Intel will utilize a GPU programming model with Falcon Shores similar to the one adopted by Nvidia with its CUDA programming framework. Intel’s OneAPI toolkit has a family of compilers, libraries, and programming tools that can execute on the Falcon Shores GPU, Gaudi AI processor, and other accelerators that Intel will put in the supercomputing chip.
A tool called SYCL in OneAPI can compile supercomputing and AI applications to work on a range of hardware from Intel, Nvidia, and AMD. It can also recompile applications written for Nvidia GPUs by stripping CUDA-specific code. For example, LRZ ported DPEcho astrophysics code from Fortran and was able to run that effectively across both Intel and Nvidia GPUs (benchmarking slide below).

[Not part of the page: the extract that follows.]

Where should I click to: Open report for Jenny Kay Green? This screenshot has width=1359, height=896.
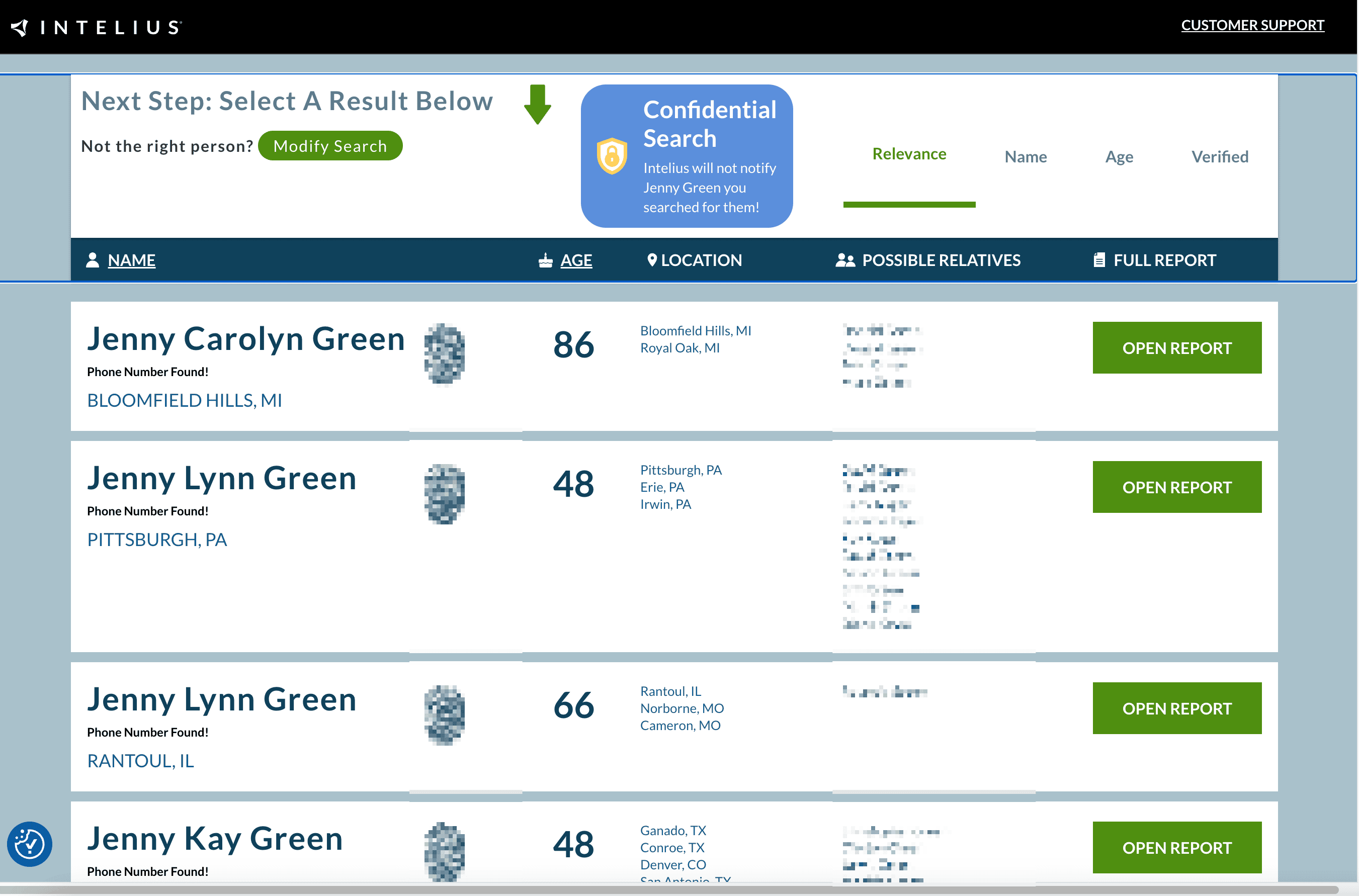pos(1176,847)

Intel shared other disclosures beyond the GPU course correction.
The chipmaker delivered over 10,624 compute nodes of Xeon Max Series chips with HBM for its Aurora supercomputer, which includes 21,248 CPU nodes, 63,744 GPUs, 10.9PB of DDR memory, and 230PB of storage.
“We have much more work to do for full optimization, delivering on the code and acceptance. But this is a critical, critical milestone that we are … very happy to have accomplished,” McVeigh said.
The milestone is important for Intel because Aurora’s deployment has already been delayed. The supercomputer, which is expected to pass the two exaflops (peak) threshold, will not make this year’s May Top500 list of the world’s fastest supercomputers.
“We’re really focused around bringing out that whole system… stabilizing that and running … getting real workloads, not just the benchmarks running and operational. We would expect that by November for us to have a strong offering in the Top500 system,” McVeigh said.
Recently in a Dell-hosted webinar, Rick Stevens (Argonne Lab) shared that Frontier will contribute approximately 78 million quad-GPU hours per year to critical scientific workloads.
Major HPC players that include Intel, HPE, and Argonne National Labs are joining hands to develop a large-language model for scientific computing called AuroraGPT, which is built on a foundational model of 1 trillion parameters, making it significantly larger than ChatGPT, which is built on the GPT-3 foundational model.
The generative AI technology will be based on available scientific data and texts and code bases, and function like commercial large language models. It’s not clear if the technology will be multimoda, and generate, image and videos. If it is multimodal, one example could be researchers asking questions and the AI providing responses, or using the AI to generate scientific images.
The LLM will be used for the “advancing of science and utilizing Aurora for the training and the inference of that will be a critical part of how the system will be deployed,” McVeigh said.
AuroraGPT could be used for research in materials, cancer and climate science. The foundational models include Megatron and DeepSpeed transformers.
Intel also announced it is bringing out a Universal Baseboard (UBB) system with eight Ponte Vecchio Max Series GPUs (shown in the header graphic) with Supermicro and Inspur based designs initially. The servers are targeted at AI deployments, which McVeigh said favor the 8-GPU configuration. The product was launched earlier this year with expected broader availability in Q3.